Frage: Wenn wir schon bei der historischen Rekonstruktion sind: Sind Sie mit einem vorbereiteten Zettel in die Runde der Acht am Sonntagnacht hineingegangen, um das Ende zu verkünden?

Lindner: Nein. Wir haben gegen 22 Uhr beschlossen, dass es keinen Sinn mehr hat. Wir haben eine Erklärung formuliert, ich habe sie in den Laptop getippt und ausdrucken lassen. In der Runde habe ich aber nichts verlesen, wie kolportiert wurde. Der Sprechzettel war ausschließlich für die spätere Information der Öffentlichkeit gedacht.

Frage: Frau Merkel soll gesagt haben, Ihre Erklärung klinge wie eine vorbereitete Presseerklärung.

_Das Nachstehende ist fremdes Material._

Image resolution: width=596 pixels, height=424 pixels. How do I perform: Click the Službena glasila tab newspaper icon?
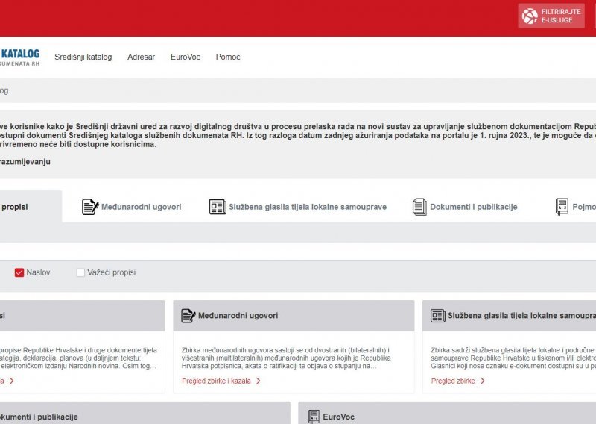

Lindner: Nein, das stimmt nicht. Sie hat nachgefragt, ob wir von der FDP schon eine Presseerklärung an die Journalisten verteilt hätten. Sie als Journalisten wissen, dass das nicht der Fall war.

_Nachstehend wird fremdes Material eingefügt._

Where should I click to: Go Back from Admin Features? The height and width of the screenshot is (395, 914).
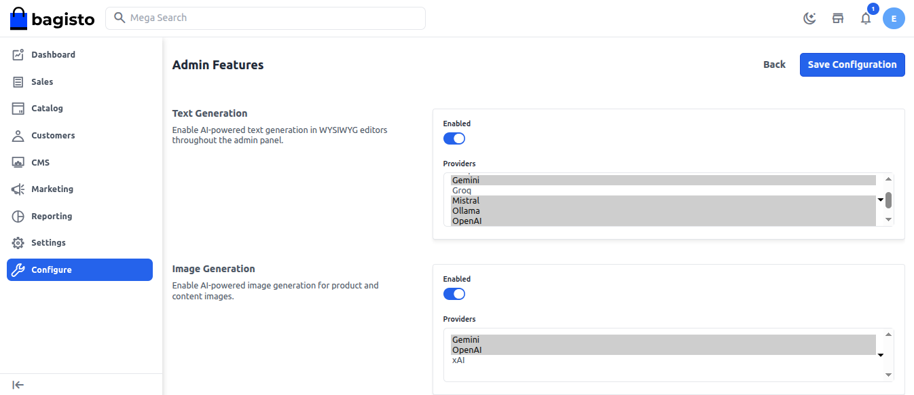774,64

Frage: Der Ausstieg wurde umgehend von einer Social-Media-Kampagne der FDP begleitet. Warum haben Sie das Scheitern als Erfolg inszeniert?

Lindner: Auch dies ist nicht korrekt. Unsere Leute hatten für alle drei Szenarien – Erfolg, Vertagung und Scheitern - bereits am Donnerstag Motive für die sozialen Medien vorbereitet. Daran finde ich nichts verwerflich, wir sind schließlich eine professionelle Partei. Im Übrigen gehe ich davon aus, dass auch eine Redaktion wie SPIEGEL ONLINE sich auf mehrere Szenarien vorbereitet hatte.

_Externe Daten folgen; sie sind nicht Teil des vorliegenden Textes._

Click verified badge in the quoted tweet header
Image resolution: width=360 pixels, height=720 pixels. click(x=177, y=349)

Frage: Uns geht es eher um die Stilfrage.

Lindner: Mir auch.

Frage: War Merkels Verhandlungsführung „chaotisch“, wie Ihr Kollege Volker Wissing sagt?

Lindner: Auch ich habe öffentlich bezweifelt, ob die riesige Runde von fünfzig Personen und die vielen Arbeitsgruppen eine gute Idee waren.

Frage: Sie haben in der „FAZ“ gesagt, die FDP sei gedemütigt worden.

Lindner: Nein, ich habe gesagt, dass man manches Angebot als Versuch der Demütigung hätte verstanden werden können.

Frage: Warum so larmoyant?

Lindner: So empfinde ich uns nicht.

Frage: Machen Sie jetzt nicht durch ihre Absage die AfD stark?

Lindner: Im Gegenteil. Ich habe mehrfach in der großen Runde der Sondierungen genau vor der AfD gewarnt. Wenn Jamaika einfach die Politik der Großen Koalition mit ein paar grünen Akzenten und ein paar gelben Ministern fortgesetzt hätte, dann hätte es 2021 bei der Bundestagswahl drei gleich große Parteien gegeben – Union, SPD und AfD. Weil Menschen aus der Mitte der Gesellschaft dann Protest wählen und sich sagen: Ich habe SPD, ich habe FDP, ich habe Grüne gewählt, und am Ende kommt immer eine Koalition mit Frau Merkel raus. Oder anders gesagt: Die Gesichter um Frau Merkel wechseln, die Politik bleibt die gleiche. Das konnten wir nicht mitmachen.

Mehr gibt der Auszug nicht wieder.